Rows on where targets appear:

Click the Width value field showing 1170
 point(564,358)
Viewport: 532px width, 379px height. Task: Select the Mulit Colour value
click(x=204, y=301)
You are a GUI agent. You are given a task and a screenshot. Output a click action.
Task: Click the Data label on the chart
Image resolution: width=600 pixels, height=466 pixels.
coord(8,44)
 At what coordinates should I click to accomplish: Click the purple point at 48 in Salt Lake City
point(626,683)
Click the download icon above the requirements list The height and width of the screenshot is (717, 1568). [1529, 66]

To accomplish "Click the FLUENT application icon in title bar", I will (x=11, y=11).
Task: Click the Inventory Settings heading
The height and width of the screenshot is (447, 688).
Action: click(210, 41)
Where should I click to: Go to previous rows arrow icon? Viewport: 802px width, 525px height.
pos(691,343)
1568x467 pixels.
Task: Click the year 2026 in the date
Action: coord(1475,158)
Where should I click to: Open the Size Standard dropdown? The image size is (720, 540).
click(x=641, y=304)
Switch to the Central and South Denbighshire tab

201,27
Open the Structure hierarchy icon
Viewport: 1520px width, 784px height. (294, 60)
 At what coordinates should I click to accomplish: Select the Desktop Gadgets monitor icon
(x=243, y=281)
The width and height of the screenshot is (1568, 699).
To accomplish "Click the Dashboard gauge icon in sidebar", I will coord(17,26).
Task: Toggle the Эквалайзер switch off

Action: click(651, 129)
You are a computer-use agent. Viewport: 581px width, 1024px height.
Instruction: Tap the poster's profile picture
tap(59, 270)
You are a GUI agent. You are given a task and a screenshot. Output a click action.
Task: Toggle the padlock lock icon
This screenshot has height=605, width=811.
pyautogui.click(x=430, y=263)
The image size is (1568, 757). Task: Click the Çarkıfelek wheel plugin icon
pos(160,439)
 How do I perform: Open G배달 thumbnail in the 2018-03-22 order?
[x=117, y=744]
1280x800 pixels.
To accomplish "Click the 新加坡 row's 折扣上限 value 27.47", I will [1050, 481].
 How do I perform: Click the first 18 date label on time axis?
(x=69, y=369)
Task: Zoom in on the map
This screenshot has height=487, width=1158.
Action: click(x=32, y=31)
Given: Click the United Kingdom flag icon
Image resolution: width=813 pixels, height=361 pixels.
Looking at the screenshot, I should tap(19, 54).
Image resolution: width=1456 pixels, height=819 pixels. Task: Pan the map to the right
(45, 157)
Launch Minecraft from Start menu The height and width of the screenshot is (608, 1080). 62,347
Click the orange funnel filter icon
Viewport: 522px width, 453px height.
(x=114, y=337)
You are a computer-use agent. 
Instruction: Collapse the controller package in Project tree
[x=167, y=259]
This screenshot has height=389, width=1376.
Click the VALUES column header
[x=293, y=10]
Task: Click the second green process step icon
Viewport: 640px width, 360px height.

> [OBJECTIVE] Can you write out, word for word, the stretch of the records above from the line containing "Switch to the" through the line containing "(x=243, y=281)", with both of those lines included?

> [SOLUTION]
Switch to the Central and South Denbighshire tab

201,27
Open the Structure hierarchy icon
Viewport: 1520px width, 784px height. (294, 60)
 At what coordinates should I click to accomplish: Select the Desktop Gadgets monitor icon
(x=243, y=281)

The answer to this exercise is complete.